Records provided
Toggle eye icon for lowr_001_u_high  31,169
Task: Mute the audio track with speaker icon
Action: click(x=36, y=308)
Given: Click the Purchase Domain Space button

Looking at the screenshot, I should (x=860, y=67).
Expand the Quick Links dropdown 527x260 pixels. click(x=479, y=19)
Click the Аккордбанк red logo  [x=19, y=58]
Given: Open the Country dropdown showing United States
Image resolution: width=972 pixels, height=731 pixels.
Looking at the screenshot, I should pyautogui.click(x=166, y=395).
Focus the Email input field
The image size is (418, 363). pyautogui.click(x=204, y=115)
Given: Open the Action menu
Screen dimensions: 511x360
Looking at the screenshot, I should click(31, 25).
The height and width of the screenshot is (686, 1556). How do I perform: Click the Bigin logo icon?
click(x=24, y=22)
--
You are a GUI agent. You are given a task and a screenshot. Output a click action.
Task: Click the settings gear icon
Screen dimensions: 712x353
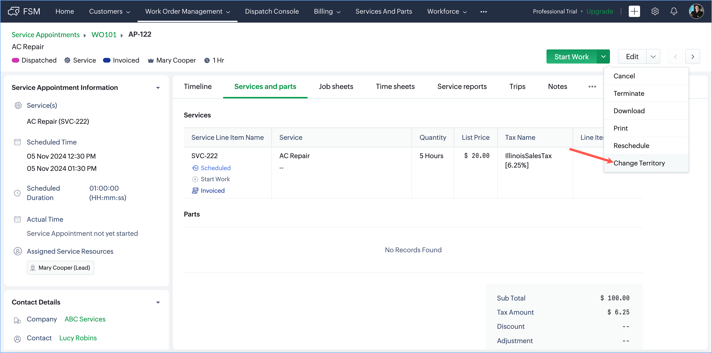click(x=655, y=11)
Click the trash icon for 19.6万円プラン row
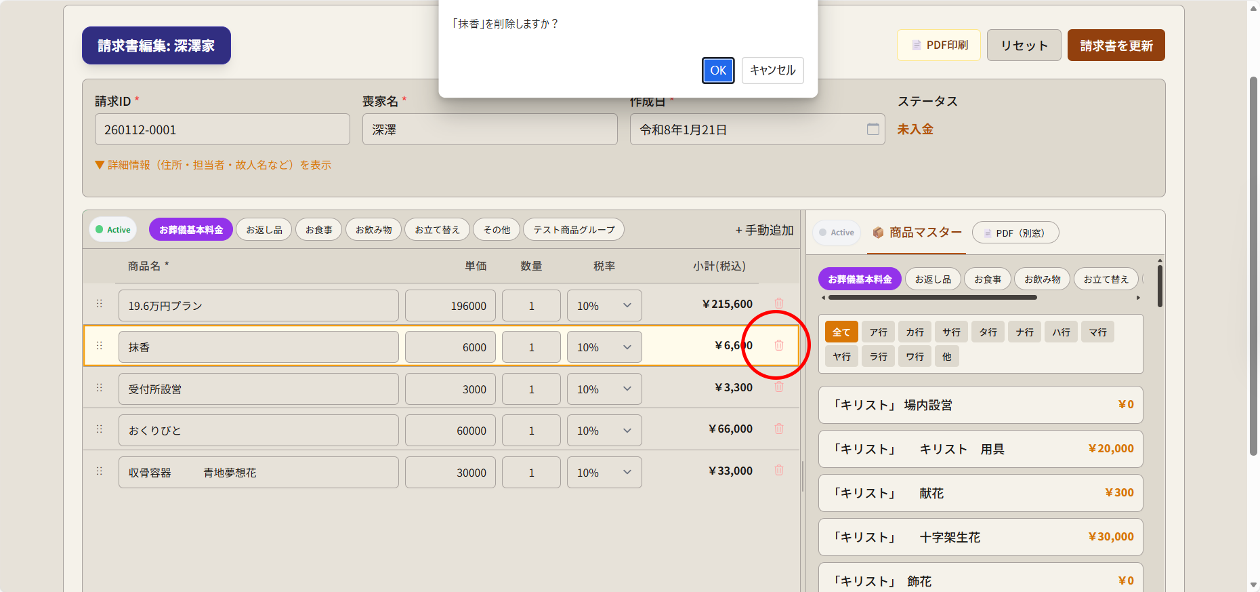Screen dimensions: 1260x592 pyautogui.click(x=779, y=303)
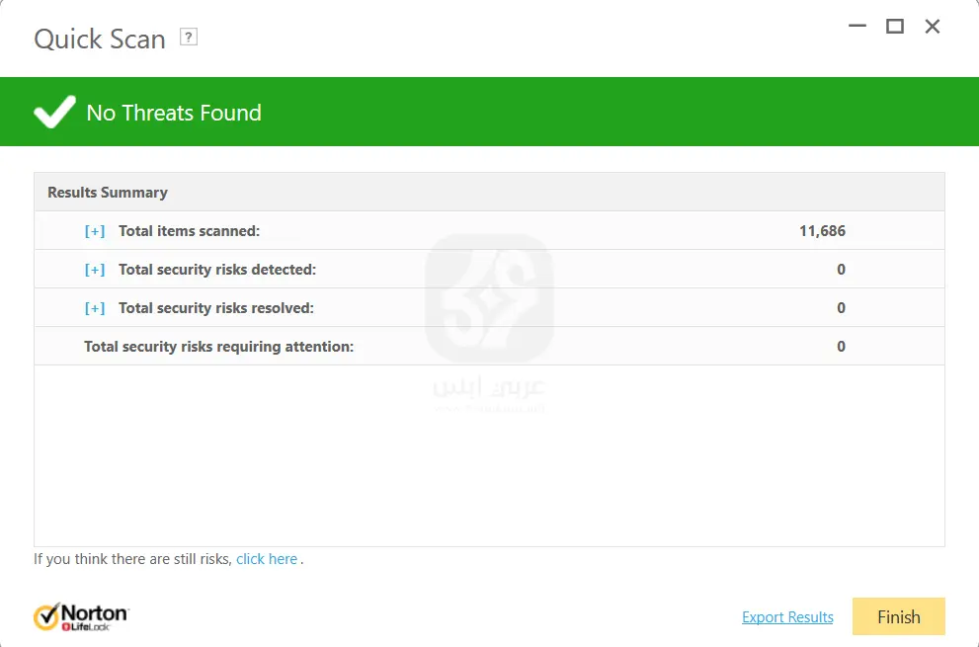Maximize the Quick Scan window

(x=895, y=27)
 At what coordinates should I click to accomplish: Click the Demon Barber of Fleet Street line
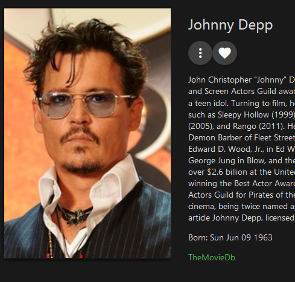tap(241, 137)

Exercise instructions
Update the records that open with the line containing "Given: Click the Purchase Domain Space button" and close with the line containing "Looking at the screenshot, I should click(31, 25)." by replacing "dropdown" with "drop-down list", leaving everything else unchanged. Return only those lines.

Final result
Given: Click the Purchase Domain Space button

Looking at the screenshot, I should (x=860, y=67).
Expand the Quick Links drop-down list 527x260 pixels. click(x=479, y=19)
Click the Аккордбанк red logo  [x=19, y=58]
Given: Open the Country drop-down list showing United States
Image resolution: width=972 pixels, height=731 pixels.
Looking at the screenshot, I should pyautogui.click(x=166, y=395).
Focus the Email input field
The image size is (418, 363). pyautogui.click(x=204, y=115)
Given: Open the Action menu
Screen dimensions: 511x360
Looking at the screenshot, I should click(31, 25).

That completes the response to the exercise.